Table A1. Age-specific trends in deaths and in death rates.

This lack of trend in death rates means that the positive trends in the number of deaths must be from higher population not from rising individual-level risk of death for the average person. Notably, there are statistically significant negative time trends in death rates within each age group in the 2011–19 period (and in two of the older age groups in 2015–19). Hence, the lack of trend in death rates for the all-ages aggregate is due to offsetting effects: a rising share of the population are in the higher risk age group of 65 and above (who comprise 80% of all deaths over this period) – a between group effect – but this is offset by declining death rates within age groups.Footnote11 In other words, population aging (the increasing share of the population in the older age groups) did not increase the individual-level risk of death. Instead, the annual trend rate of increase of 1.7% (2.1%) in the total number of deaths over 2011–19 (2015–19) is just because New Zealand had more people available to die rather than to a rise in the average death rate.

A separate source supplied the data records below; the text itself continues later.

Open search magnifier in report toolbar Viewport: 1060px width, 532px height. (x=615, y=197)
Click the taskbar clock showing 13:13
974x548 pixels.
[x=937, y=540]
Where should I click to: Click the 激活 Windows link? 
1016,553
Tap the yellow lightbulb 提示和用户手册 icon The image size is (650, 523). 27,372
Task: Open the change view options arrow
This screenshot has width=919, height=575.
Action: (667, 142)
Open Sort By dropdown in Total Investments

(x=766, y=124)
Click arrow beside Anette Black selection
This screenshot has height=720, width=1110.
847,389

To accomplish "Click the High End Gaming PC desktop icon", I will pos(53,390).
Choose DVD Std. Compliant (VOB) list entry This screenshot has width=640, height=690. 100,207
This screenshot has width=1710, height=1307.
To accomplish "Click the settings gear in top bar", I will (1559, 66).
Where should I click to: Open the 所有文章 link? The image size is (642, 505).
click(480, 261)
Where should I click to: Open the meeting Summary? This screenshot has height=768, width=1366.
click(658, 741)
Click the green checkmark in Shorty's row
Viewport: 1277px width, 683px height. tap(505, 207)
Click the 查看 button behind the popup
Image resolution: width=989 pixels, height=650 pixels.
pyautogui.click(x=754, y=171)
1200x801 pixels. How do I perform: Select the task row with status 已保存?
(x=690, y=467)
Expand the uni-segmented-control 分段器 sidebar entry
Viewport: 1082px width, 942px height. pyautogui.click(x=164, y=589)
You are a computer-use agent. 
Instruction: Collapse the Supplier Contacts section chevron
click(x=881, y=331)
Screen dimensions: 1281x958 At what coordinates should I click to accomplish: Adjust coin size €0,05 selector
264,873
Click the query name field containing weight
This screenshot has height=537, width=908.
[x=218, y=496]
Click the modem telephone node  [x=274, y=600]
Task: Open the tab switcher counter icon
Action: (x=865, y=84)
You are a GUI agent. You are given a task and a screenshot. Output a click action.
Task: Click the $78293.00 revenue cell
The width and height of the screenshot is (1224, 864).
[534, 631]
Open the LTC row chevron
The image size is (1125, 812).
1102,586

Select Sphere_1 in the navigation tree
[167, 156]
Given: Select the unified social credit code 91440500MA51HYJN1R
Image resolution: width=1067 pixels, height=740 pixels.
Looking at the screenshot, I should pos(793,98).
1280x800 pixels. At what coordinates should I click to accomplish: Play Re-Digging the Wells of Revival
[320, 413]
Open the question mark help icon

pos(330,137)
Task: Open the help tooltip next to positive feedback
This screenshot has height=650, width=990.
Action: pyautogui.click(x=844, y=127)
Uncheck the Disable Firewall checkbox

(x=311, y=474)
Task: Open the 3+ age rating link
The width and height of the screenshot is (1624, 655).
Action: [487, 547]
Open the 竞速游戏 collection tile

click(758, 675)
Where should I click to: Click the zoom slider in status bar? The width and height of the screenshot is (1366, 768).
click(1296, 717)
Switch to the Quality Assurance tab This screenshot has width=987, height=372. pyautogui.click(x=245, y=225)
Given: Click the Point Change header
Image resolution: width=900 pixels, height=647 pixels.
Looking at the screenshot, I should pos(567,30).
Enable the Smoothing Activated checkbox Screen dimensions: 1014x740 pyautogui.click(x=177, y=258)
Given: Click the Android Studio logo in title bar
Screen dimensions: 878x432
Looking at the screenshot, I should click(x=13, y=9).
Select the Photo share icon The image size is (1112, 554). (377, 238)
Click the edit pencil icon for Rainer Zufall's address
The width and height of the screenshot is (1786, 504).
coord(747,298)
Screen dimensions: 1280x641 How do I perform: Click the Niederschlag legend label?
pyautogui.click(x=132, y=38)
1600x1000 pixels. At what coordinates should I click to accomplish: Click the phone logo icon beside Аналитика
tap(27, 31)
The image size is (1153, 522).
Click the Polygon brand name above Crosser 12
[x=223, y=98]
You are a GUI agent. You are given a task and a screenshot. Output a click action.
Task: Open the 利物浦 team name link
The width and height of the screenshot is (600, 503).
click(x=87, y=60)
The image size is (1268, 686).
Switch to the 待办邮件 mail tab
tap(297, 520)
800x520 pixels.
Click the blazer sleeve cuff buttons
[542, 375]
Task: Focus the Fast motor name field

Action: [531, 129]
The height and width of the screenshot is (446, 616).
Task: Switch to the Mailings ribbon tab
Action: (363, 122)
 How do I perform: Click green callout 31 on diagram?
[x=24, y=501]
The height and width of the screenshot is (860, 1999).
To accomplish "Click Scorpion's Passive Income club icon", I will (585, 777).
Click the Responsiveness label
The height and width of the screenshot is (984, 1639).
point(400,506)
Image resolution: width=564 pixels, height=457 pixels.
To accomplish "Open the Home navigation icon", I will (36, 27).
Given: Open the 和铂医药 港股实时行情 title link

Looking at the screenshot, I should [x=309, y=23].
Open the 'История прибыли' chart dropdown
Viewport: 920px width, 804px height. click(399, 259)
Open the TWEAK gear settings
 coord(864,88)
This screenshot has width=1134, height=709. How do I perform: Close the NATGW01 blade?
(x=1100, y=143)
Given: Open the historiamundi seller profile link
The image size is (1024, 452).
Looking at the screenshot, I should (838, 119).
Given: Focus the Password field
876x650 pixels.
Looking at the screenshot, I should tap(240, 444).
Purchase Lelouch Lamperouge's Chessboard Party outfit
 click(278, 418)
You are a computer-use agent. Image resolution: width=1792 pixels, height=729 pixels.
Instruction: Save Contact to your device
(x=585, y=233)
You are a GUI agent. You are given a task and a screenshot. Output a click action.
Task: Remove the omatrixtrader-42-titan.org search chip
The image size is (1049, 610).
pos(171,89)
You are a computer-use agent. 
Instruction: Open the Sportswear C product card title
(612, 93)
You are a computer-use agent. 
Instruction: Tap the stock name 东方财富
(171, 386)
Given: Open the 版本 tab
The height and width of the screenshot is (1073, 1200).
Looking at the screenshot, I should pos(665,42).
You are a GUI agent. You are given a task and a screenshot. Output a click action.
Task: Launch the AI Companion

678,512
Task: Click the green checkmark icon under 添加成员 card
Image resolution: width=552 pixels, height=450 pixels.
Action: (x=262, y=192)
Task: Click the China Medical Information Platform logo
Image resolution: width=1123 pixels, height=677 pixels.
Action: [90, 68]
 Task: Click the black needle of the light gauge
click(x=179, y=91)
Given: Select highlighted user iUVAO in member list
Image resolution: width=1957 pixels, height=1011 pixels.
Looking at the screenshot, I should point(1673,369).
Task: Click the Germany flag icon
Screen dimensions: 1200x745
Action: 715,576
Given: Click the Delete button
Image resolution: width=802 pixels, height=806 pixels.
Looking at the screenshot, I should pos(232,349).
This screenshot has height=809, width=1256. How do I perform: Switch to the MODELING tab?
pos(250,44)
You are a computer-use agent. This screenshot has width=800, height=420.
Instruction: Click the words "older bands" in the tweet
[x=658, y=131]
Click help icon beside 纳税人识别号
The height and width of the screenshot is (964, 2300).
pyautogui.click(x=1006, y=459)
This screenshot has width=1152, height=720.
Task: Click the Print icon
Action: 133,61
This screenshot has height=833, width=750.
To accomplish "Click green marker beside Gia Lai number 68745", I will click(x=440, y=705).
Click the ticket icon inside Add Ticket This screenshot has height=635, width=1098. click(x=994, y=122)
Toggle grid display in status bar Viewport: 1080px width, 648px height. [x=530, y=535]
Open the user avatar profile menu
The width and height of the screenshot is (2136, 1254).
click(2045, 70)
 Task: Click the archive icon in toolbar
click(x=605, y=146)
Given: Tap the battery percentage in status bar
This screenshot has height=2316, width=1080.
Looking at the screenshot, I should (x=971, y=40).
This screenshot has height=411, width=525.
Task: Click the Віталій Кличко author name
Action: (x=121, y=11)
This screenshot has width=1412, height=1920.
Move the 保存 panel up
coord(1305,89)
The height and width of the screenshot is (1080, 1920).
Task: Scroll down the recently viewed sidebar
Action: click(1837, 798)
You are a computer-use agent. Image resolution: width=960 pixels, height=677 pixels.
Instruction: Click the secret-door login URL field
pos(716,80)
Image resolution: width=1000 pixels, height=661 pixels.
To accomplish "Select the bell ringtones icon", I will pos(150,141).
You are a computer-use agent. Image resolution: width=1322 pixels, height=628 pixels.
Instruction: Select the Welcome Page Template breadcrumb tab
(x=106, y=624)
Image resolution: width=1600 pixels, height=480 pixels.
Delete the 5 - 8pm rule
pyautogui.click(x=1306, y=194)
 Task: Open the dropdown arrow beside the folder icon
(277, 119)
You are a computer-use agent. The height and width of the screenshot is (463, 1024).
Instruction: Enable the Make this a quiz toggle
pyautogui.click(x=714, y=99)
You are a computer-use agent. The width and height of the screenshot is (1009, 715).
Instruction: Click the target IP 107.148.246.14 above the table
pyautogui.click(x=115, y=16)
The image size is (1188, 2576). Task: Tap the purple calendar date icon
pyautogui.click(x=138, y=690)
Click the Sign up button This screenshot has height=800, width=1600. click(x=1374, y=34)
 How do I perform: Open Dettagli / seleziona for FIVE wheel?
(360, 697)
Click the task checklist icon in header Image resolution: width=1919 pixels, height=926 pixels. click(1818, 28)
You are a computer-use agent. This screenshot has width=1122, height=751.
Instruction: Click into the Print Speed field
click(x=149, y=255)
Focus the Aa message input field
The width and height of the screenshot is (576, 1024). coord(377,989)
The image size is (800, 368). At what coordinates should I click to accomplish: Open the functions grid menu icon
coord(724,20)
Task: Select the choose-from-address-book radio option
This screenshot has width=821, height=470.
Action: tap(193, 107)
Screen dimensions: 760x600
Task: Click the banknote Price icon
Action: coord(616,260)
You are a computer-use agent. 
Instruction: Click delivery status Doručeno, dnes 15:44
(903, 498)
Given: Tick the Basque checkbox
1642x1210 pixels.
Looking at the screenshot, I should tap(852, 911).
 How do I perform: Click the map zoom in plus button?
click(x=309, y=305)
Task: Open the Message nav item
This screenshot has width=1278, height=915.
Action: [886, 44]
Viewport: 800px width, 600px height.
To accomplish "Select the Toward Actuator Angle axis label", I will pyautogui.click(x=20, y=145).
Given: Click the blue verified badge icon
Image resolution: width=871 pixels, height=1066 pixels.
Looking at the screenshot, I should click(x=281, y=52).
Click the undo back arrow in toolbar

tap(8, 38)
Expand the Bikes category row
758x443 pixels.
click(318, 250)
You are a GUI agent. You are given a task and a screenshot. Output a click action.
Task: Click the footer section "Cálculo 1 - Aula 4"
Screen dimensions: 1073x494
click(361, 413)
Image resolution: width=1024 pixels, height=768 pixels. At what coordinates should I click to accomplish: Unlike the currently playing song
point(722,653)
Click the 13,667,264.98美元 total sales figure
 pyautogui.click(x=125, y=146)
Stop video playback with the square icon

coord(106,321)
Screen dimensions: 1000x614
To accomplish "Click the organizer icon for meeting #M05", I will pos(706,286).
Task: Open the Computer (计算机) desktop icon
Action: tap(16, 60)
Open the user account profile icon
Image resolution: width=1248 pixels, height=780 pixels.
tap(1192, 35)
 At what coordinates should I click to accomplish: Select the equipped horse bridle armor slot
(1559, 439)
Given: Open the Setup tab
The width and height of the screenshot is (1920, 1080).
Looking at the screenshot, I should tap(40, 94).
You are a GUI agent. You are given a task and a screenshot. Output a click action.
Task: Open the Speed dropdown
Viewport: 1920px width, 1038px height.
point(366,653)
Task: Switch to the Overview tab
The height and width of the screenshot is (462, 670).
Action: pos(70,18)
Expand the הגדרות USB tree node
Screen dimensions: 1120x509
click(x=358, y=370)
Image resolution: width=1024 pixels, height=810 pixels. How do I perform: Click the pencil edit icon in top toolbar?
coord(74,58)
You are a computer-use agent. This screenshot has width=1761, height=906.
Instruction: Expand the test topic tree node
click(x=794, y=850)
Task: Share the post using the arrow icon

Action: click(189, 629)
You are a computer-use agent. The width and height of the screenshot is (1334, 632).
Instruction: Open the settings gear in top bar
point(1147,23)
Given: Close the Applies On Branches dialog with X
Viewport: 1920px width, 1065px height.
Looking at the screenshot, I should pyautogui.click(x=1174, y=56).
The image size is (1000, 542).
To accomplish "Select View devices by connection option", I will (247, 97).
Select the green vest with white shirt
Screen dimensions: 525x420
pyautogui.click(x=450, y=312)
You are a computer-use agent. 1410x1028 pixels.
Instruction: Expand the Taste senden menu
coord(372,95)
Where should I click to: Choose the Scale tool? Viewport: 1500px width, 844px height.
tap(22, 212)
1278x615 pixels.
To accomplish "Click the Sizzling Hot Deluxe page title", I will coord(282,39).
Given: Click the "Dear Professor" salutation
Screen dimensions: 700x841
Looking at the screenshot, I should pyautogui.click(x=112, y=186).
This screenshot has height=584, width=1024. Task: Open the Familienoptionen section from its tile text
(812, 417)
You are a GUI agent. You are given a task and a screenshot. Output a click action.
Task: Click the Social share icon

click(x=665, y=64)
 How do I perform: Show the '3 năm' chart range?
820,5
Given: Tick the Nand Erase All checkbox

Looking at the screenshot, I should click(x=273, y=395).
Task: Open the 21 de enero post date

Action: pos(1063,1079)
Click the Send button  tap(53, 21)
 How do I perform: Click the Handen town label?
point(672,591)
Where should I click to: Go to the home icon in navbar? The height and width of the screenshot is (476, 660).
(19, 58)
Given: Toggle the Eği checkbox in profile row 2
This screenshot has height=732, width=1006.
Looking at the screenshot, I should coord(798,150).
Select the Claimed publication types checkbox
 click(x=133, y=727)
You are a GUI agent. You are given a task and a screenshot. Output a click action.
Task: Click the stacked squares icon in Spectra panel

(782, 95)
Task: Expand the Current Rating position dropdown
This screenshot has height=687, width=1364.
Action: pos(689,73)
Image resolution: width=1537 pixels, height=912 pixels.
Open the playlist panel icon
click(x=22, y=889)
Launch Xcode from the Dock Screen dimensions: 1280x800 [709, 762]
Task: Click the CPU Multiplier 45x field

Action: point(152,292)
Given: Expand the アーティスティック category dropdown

If societal aging was a cause of the increased number of deaths, as Gabel and Knox (Citation2023) put forward as a reason for the excess mortality in 2022, it should also show up prior to the COVID-19 era, given that societal aging is a long-term process. Moreover, societal aging should show up in terms of higher overall death rates (as more of the population are in the age-groups, such as the 65 years and above, where death rates are higher). Yet there was no trend in death rates for all-ages, in either the 2011–19 or 2015–19 periods, so importance of societal aging as a driving force for markedly higher total deaths in 2022 should not be emphasized. The fact that two of the within-group trends lose statistical significance when the sample period shifts from 2011–19 to 2015–19 suggests that caution is needed in extrapolating forward into the future from these short time periods. Nevertheless, using the most detailed data available, on weekly deaths by age group for the longest possible sample, there is good reason to believe that the rise in the total number of deaths in New Zealand from 2015–19 (or from 2011–19) was simply due to there being more people available to die, rather than to a rise in the individual-level death rate.